Purpose : Lacrimal gland adenoid cystic carcinoma is a rare, very lethal cancer originating in the cells of secretory glands. The only life extending technique for ACC patients is to remove the eye and surrounding socket contents entirely. ACC, although very slow growing, is an aggressive cancer with a 10-year survival rate of 20%, even with radical treatment. Most patients will present with metastatic disease to the brain, lung, liver, or bones several years out from initial diagnosis and before symptoms are noticeable. Due to the rarity of LGACC, it is not well understood leading to difficulty in diagnosing, treating, and monitoring disease progression. Here, we aim to further understand the molecular drivers of LGACC and discover novel targets for specifically treating LGACC.

Methods : We have conducted RNA sequencing, mass spectrometry, and spatial transcriptomics to further understand the molecular signatures of LGACC. We performed differential gene expression, gene ontology, and pathway analysis for each assay and compared the signatures found in the RNA sequencing and mass spectrometry to the spatial transcriptomics to identify a specific LGACC signature.

Results : Our analysis identified important biological processes and pathways that drive LGACC progression, most significantly the extracellular matrix, collagen catabolic processes, and cell and focal adhesion.
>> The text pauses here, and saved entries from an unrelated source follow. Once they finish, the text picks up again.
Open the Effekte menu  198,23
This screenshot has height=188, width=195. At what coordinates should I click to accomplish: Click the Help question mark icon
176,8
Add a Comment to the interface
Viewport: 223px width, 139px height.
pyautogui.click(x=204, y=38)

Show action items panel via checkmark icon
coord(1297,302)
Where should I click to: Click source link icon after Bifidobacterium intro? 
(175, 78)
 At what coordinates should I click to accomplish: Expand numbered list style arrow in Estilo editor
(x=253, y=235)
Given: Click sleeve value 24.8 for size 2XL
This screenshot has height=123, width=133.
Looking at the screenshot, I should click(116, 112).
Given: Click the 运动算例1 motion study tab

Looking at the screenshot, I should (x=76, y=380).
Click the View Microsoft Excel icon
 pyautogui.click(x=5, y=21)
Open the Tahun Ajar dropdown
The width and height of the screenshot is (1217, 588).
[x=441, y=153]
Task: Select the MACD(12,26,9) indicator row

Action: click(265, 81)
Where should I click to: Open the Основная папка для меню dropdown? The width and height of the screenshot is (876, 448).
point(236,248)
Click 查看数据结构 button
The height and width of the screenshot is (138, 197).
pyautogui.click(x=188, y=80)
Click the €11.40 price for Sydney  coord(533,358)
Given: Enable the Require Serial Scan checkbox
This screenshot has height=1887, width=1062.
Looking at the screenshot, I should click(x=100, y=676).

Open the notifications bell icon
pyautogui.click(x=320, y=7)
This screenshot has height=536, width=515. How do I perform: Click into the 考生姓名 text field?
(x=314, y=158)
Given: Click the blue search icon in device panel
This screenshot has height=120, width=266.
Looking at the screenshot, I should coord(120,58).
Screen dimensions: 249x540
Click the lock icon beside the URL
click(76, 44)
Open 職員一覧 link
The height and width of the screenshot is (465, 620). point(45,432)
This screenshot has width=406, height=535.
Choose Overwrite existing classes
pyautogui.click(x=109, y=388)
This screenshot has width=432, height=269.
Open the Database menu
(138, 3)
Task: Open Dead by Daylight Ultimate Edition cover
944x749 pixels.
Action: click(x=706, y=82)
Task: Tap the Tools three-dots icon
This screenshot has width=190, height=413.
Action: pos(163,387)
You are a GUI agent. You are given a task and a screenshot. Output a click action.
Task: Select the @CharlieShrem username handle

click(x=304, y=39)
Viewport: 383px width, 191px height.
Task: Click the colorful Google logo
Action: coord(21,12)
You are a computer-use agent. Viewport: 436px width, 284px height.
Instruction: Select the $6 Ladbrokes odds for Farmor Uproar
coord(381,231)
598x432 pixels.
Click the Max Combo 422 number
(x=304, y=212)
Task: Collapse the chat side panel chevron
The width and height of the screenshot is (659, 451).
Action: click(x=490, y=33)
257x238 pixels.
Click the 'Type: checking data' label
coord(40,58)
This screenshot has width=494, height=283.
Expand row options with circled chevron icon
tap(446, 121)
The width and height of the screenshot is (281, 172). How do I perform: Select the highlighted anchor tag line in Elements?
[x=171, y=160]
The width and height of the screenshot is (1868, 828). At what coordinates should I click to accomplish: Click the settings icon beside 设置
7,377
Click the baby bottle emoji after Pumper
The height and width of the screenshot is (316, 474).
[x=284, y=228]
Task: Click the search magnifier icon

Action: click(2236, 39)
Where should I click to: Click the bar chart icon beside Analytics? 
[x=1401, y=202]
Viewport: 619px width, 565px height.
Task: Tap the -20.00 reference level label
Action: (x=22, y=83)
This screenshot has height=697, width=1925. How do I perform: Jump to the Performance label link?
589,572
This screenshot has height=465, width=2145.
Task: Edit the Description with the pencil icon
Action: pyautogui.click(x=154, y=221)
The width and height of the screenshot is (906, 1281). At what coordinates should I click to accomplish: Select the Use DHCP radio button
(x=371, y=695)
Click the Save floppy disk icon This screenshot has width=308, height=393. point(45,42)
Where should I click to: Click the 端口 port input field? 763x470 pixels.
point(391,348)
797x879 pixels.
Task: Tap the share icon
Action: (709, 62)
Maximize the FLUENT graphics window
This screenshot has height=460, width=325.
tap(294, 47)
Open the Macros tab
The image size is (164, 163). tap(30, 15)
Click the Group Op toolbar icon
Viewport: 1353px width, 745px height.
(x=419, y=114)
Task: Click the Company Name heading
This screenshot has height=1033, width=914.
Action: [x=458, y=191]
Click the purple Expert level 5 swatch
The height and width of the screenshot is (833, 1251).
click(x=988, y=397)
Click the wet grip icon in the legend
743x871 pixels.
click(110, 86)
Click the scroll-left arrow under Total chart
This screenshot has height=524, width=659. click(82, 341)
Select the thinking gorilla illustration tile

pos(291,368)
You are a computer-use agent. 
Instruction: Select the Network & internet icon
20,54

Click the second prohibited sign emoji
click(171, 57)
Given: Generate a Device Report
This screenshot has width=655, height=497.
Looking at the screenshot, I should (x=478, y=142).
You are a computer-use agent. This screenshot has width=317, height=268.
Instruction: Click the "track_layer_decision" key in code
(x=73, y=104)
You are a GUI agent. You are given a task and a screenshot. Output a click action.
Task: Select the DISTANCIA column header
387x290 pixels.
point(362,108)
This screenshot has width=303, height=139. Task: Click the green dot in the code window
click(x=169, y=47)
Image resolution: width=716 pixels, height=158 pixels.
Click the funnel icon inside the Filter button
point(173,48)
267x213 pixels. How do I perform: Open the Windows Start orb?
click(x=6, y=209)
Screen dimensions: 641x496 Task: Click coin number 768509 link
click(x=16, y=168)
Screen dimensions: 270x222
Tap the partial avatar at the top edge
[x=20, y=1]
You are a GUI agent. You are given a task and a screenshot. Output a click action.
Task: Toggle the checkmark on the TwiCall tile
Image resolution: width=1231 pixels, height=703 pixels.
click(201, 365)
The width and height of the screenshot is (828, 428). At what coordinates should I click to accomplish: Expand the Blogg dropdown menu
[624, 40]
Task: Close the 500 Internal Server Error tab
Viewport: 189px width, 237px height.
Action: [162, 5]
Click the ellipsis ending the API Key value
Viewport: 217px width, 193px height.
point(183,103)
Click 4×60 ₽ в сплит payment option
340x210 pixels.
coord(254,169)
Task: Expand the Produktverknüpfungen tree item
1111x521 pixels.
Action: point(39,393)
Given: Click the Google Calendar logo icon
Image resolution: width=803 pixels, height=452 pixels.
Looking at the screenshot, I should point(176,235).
In comparing our bulk sequencing analysis to our spatial transcriptomics, we have found LGACC-specific transcriptomic signatures that had not yet been identified with specificity to the tumor. This allowed us to identify the gene signature specific to LGACC apart from the surrounding supportive tissue.

Conclusions : With this extensive analysis of the molecular signatures, we now have a deeper understanding of the drivers of this slow-growing, lethal cancer. This analysis lays the groundwork for the development of reliable molecular diagnostics, prognostics, and surveillance assays as well as therapies specifically targeting differential expression signatures.

This abstract was presented at the 2023 ARVO Annual Meeting, held in New Orleans, LA, April 23-27, 2023.